----- DATA LISTING
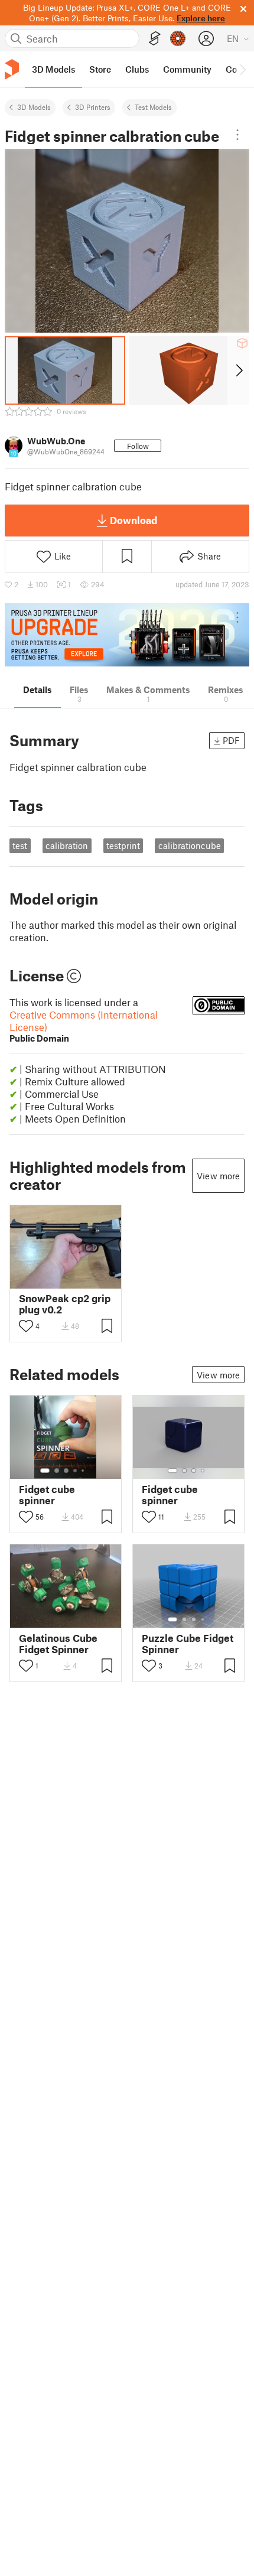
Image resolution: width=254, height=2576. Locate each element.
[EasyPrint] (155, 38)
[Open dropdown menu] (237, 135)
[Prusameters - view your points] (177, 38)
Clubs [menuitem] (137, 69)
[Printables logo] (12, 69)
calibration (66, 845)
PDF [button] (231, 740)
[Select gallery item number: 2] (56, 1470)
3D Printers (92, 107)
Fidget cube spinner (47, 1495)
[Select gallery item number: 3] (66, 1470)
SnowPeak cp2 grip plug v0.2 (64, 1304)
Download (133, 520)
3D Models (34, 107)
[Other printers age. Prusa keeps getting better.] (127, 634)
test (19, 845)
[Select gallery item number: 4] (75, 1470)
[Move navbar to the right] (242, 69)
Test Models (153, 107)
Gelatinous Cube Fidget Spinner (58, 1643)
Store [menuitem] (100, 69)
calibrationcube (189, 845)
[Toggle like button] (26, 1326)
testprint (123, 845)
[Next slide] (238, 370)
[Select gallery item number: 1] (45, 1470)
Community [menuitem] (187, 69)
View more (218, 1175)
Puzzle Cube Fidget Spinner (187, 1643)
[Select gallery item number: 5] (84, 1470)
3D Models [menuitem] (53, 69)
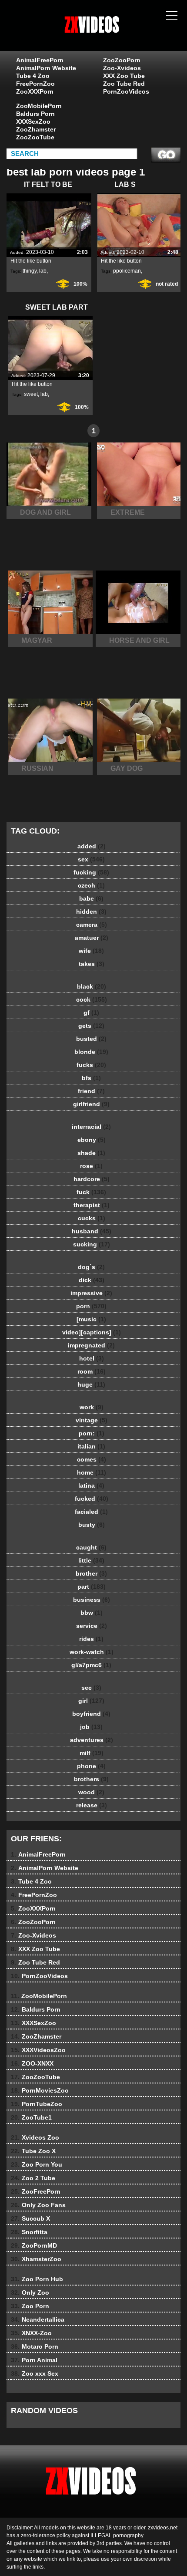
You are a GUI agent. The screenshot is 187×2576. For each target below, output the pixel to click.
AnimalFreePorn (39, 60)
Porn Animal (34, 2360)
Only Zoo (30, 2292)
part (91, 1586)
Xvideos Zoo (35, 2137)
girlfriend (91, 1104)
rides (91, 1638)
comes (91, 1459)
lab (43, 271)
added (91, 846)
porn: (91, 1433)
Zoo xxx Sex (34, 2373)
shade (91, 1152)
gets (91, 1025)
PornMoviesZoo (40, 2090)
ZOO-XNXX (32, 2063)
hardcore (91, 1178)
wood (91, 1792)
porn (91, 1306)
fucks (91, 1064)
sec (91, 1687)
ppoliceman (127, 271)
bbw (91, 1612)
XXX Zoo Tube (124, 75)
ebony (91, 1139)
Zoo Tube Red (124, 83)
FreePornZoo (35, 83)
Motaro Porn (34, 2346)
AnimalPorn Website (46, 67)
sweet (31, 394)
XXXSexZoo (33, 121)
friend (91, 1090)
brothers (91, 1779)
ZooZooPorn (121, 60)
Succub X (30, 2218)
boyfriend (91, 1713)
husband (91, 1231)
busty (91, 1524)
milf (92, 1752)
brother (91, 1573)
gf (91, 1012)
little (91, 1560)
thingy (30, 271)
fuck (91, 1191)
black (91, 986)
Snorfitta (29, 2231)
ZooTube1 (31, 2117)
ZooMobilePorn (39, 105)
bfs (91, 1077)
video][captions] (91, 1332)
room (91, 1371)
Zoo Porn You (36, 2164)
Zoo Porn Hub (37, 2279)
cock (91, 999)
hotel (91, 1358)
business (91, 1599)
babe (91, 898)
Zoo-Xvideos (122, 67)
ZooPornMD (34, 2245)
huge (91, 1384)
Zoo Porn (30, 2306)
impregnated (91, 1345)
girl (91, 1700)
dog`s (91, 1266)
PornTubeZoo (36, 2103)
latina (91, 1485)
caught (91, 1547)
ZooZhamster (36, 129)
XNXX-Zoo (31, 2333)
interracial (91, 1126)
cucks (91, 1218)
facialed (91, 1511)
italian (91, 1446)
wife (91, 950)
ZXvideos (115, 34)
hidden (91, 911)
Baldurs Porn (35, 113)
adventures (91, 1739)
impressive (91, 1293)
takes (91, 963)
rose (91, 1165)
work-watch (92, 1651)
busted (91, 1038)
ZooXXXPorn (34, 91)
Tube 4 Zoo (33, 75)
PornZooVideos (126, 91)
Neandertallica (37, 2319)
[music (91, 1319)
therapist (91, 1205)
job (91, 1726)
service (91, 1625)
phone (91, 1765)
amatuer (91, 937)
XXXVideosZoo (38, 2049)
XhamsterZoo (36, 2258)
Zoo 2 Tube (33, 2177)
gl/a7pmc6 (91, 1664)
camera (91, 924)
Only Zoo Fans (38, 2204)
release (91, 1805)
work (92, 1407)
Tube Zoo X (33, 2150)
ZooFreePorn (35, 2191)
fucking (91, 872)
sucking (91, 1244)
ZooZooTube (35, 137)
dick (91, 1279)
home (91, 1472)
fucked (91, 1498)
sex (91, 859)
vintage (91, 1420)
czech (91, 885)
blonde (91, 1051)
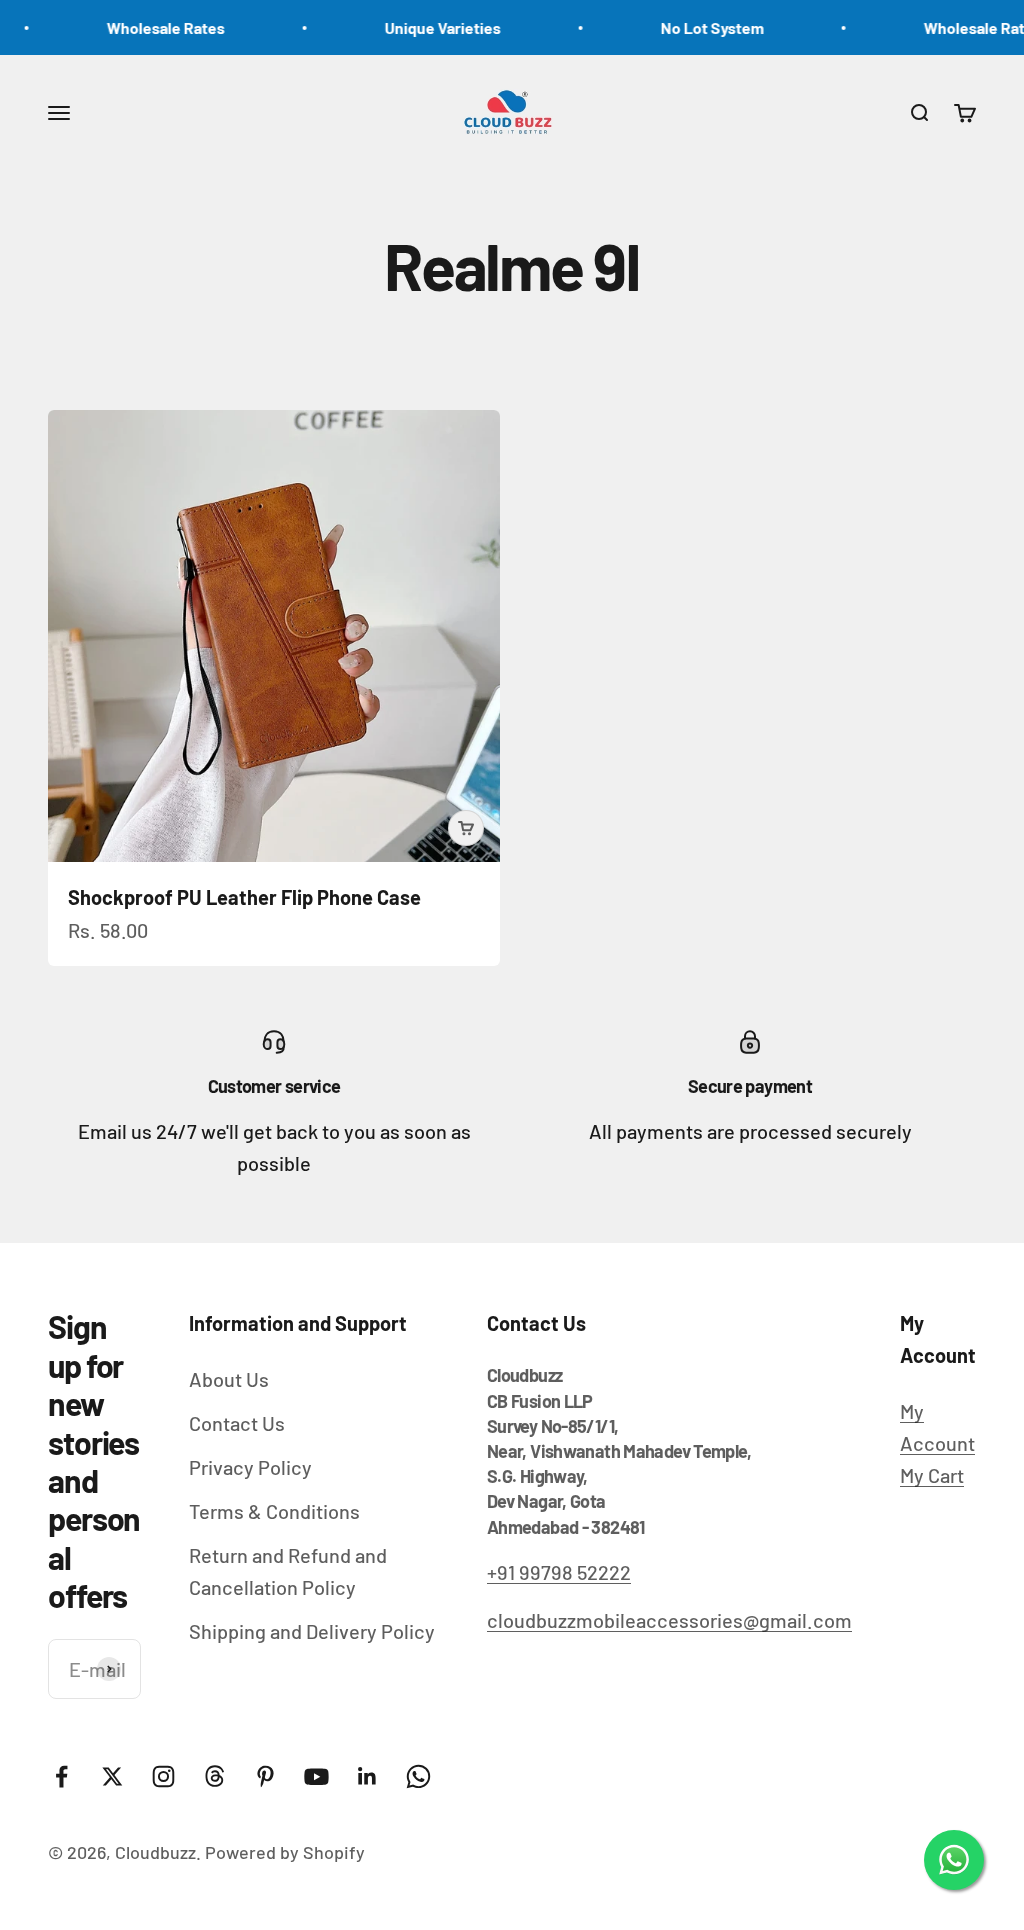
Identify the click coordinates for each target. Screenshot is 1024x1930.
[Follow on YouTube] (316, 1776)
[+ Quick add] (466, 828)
----------
----- DATA LISTING
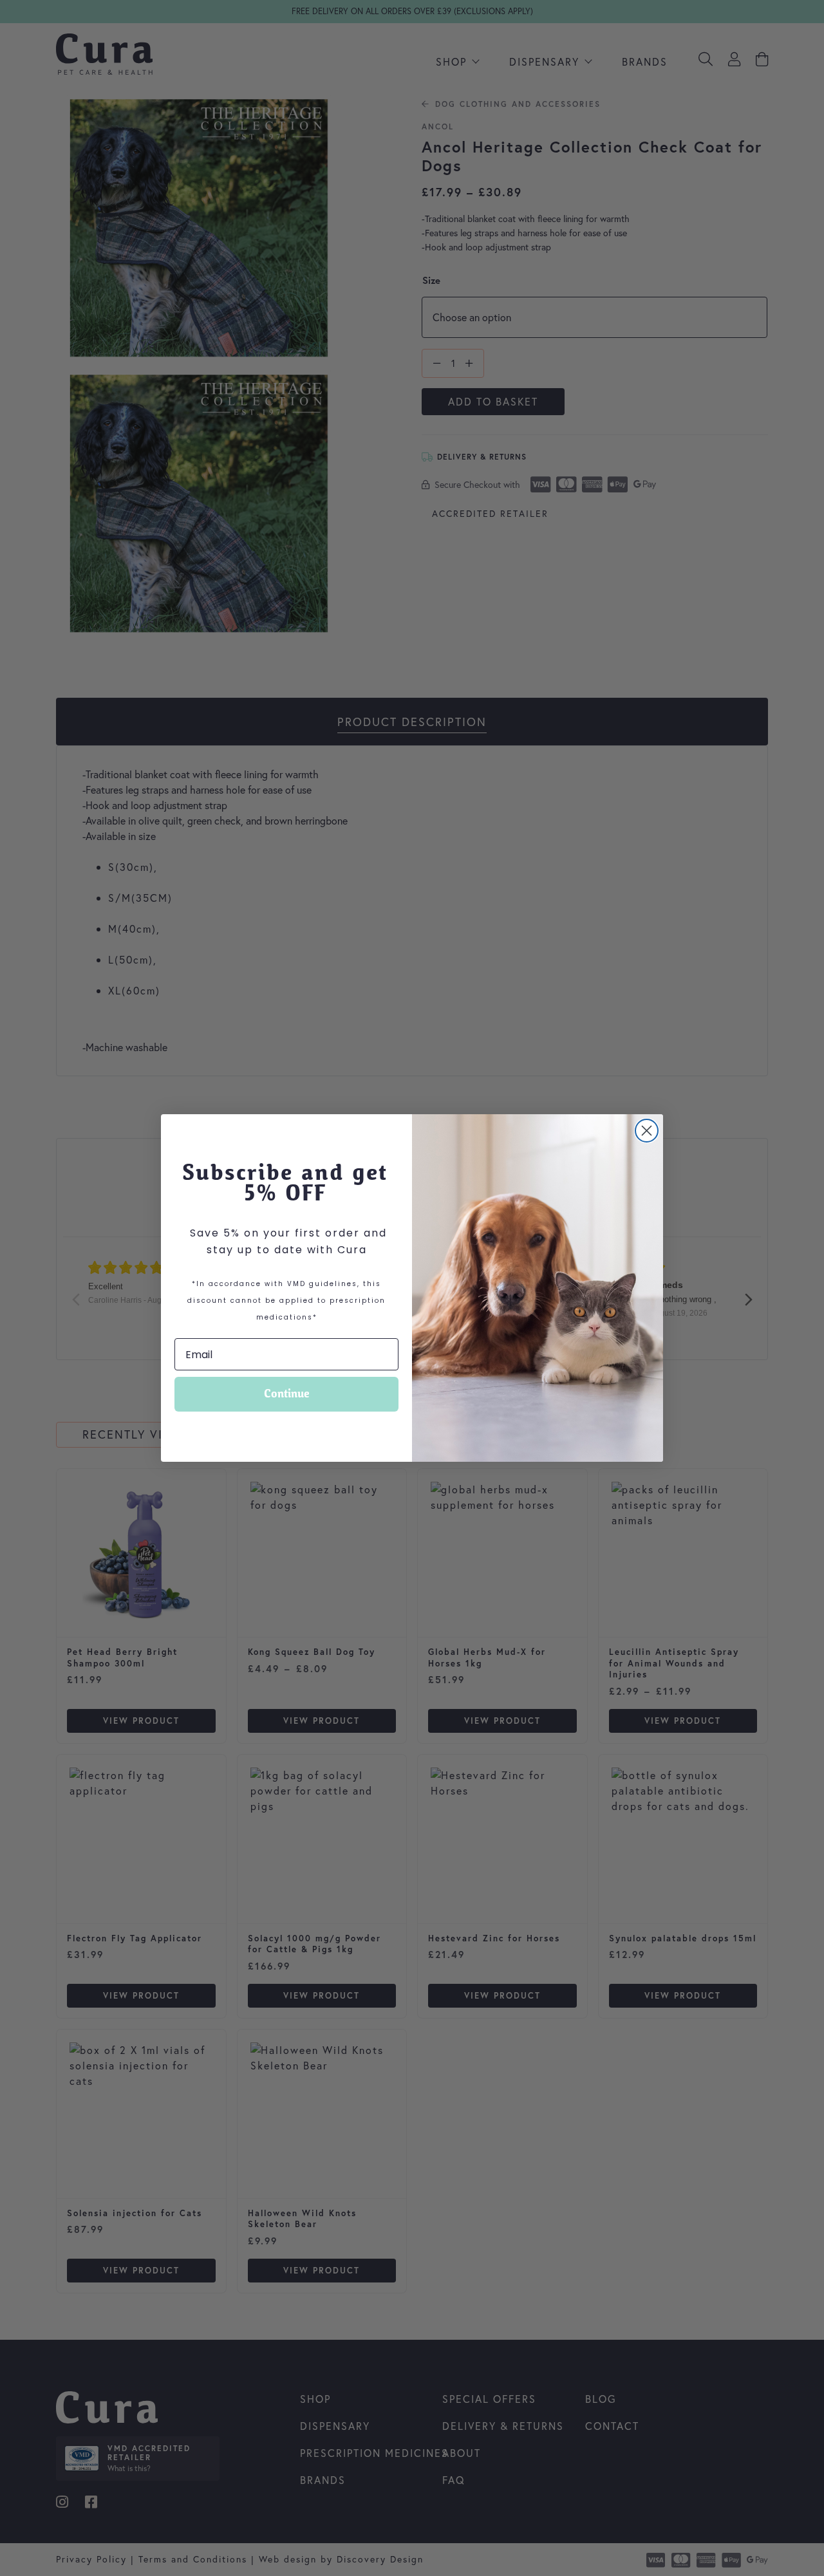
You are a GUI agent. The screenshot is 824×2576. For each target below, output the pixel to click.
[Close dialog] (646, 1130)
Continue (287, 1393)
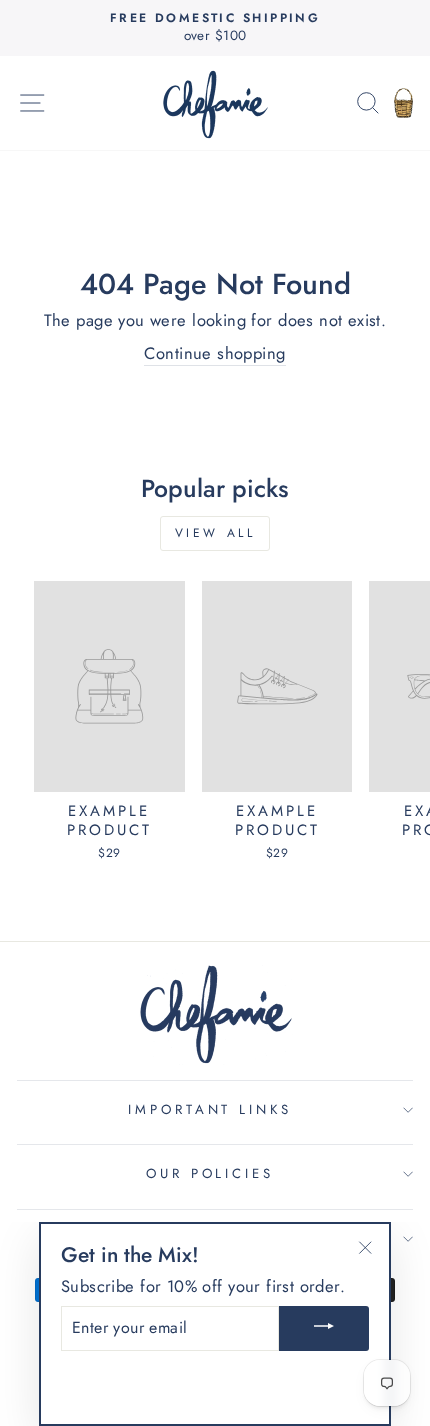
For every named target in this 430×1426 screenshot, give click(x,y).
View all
----------
**WHAT TO PRODUCE**
Set the pictures aside and reproduce exactly the lines above, from the line holding "[Prusameters - view your points] (177, 38)" through the line holding "Zoo Porn You (36, 2164)", both included, with nothing else.

**ANSWER SPACE**
[Prusameters - view your points] (177, 38)
Clubs [menuitem] (137, 69)
[Printables logo] (12, 69)
calibration (66, 845)
PDF [button] (231, 740)
[Select gallery item number: 2] (56, 1470)
3D Printers (92, 107)
Fidget cube spinner (47, 1495)
[Select gallery item number: 3] (66, 1470)
SnowPeak cp2 grip plug v0.2 (64, 1304)
Download (133, 520)
3D Models (34, 107)
[Other printers age. Prusa keeps getting better.] (127, 634)
test (19, 845)
[Select gallery item number: 4] (75, 1470)
[Move navbar to the right] (242, 69)
Test Models (153, 107)
Gelatinous Cube Fidget Spinner (58, 1643)
Store [menuitem] (100, 69)
calibrationcube (189, 845)
[Toggle like button] (26, 1326)
testprint (123, 845)
[Next slide] (238, 370)
[Select gallery item number: 1] (45, 1470)
Community [menuitem] (187, 69)
View more (218, 1175)
Puzzle Cube Fidget Spinner (187, 1643)
[Select gallery item number: 5] (84, 1470)
3D Models [menuitem] (53, 69)
You are a GUI agent. The screenshot is 187×2576. For each target below, output the pixel to click.
AnimalFreePorn (39, 60)
Porn Animal (34, 2360)
Only Zoo (30, 2292)
part (91, 1586)
Xvideos Zoo (35, 2137)
girlfriend (91, 1104)
rides (91, 1638)
comes (91, 1459)
lab (43, 271)
added (91, 846)
porn: (91, 1433)
Zoo xxx Sex (34, 2373)
shade (91, 1152)
gets (91, 1025)
PornMoviesZoo (40, 2090)
ZOO-XNXX (32, 2063)
hardcore (91, 1178)
wood (91, 1792)
porn (91, 1306)
fucks (91, 1064)
sec (91, 1687)
ppoliceman (127, 271)
bbw (91, 1612)
XXX Zoo Tube (124, 75)
ebony (91, 1139)
Zoo Tube Red (124, 83)
FreePornZoo (35, 83)
Motaro Porn (34, 2346)
AnimalPorn Website (46, 67)
sweet (31, 394)
XXXSexZoo (33, 121)
friend (91, 1090)
brothers (91, 1779)
ZooZooPorn (121, 60)
Succub X (30, 2218)
boyfriend (91, 1713)
husband (91, 1231)
busty (91, 1524)
milf (92, 1752)
brother (91, 1573)
gf (91, 1012)
little (91, 1560)
thingy (30, 271)
fuck (91, 1191)
black (91, 986)
Snorfitta (29, 2231)
ZooTube1 (31, 2117)
ZooMobilePorn (39, 105)
bfs (91, 1077)
video][captions] (91, 1332)
room (91, 1371)
Zoo Porn You (36, 2164)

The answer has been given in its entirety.